(Exercise material begins)

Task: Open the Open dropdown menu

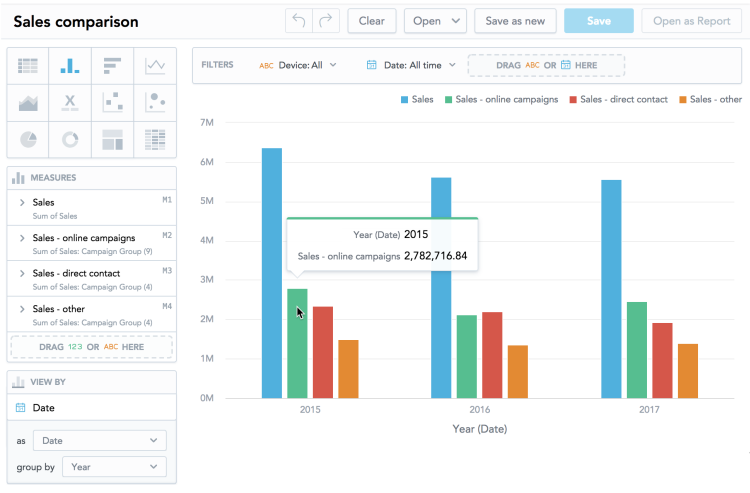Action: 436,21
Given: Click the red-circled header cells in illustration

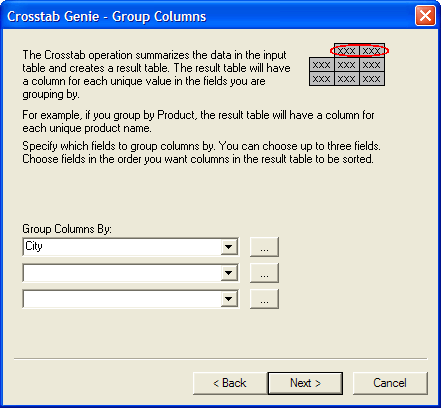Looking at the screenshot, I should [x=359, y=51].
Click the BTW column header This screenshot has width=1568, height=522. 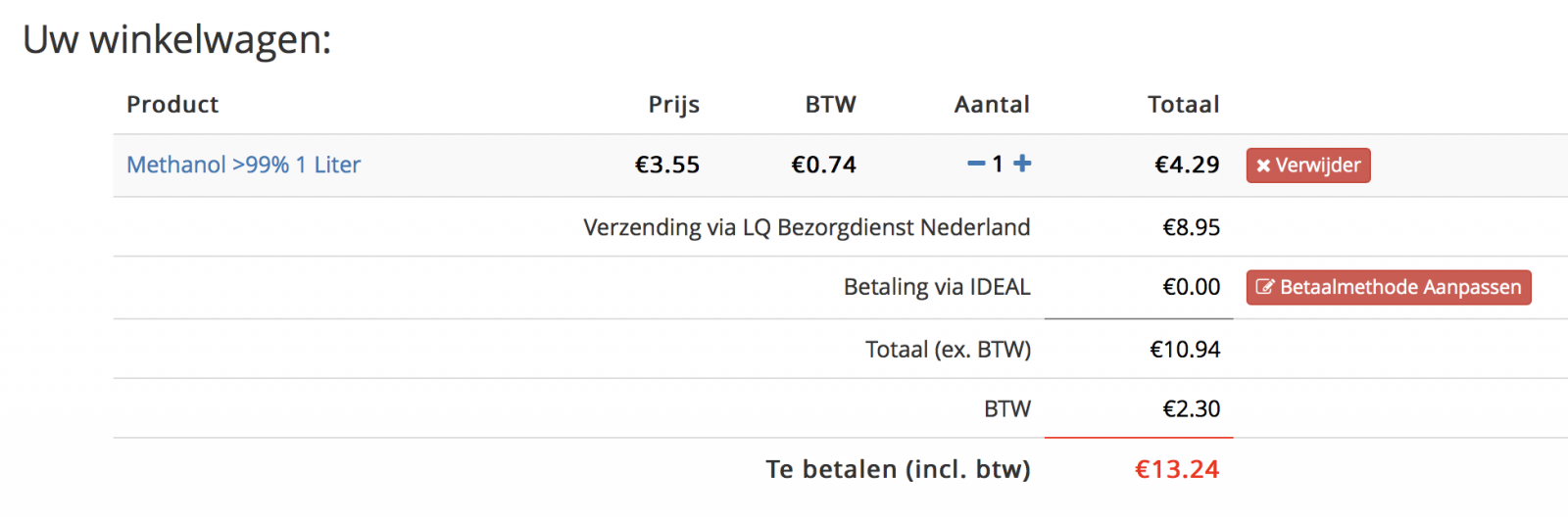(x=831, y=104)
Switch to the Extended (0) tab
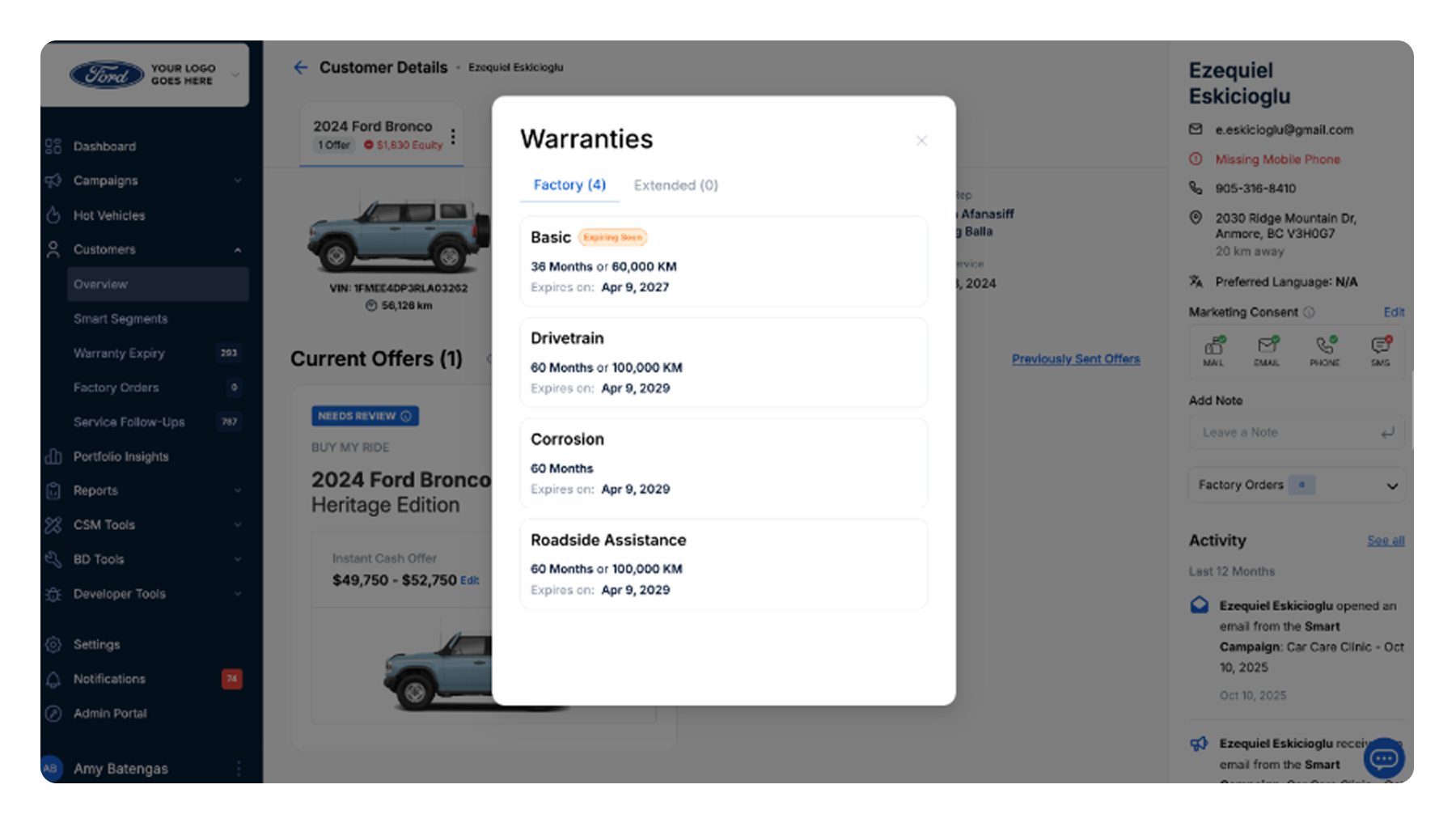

(Exercise material ends)
(Exercise material begins)

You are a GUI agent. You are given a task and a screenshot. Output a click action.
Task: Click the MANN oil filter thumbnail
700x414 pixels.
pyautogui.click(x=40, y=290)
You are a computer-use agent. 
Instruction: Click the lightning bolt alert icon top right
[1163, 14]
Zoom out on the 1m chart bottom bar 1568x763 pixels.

(Exercise material ends)

Work instruction: Retype exactly the lines of the data above that fall between the line with "Task: Click the MANN oil filter thumbnail" and the line with "Zoom out on", inclusive, and add nothing.

Response to this exercise:
Task: Click the MANN oil filter thumbnail
700x414 pixels.
pyautogui.click(x=40, y=290)
You are a computer-use agent. 
Instruction: Click the lightning bolt alert icon top right
[1163, 14]
Zoom out on the 1m chart bottom bar 1568x763 pixels.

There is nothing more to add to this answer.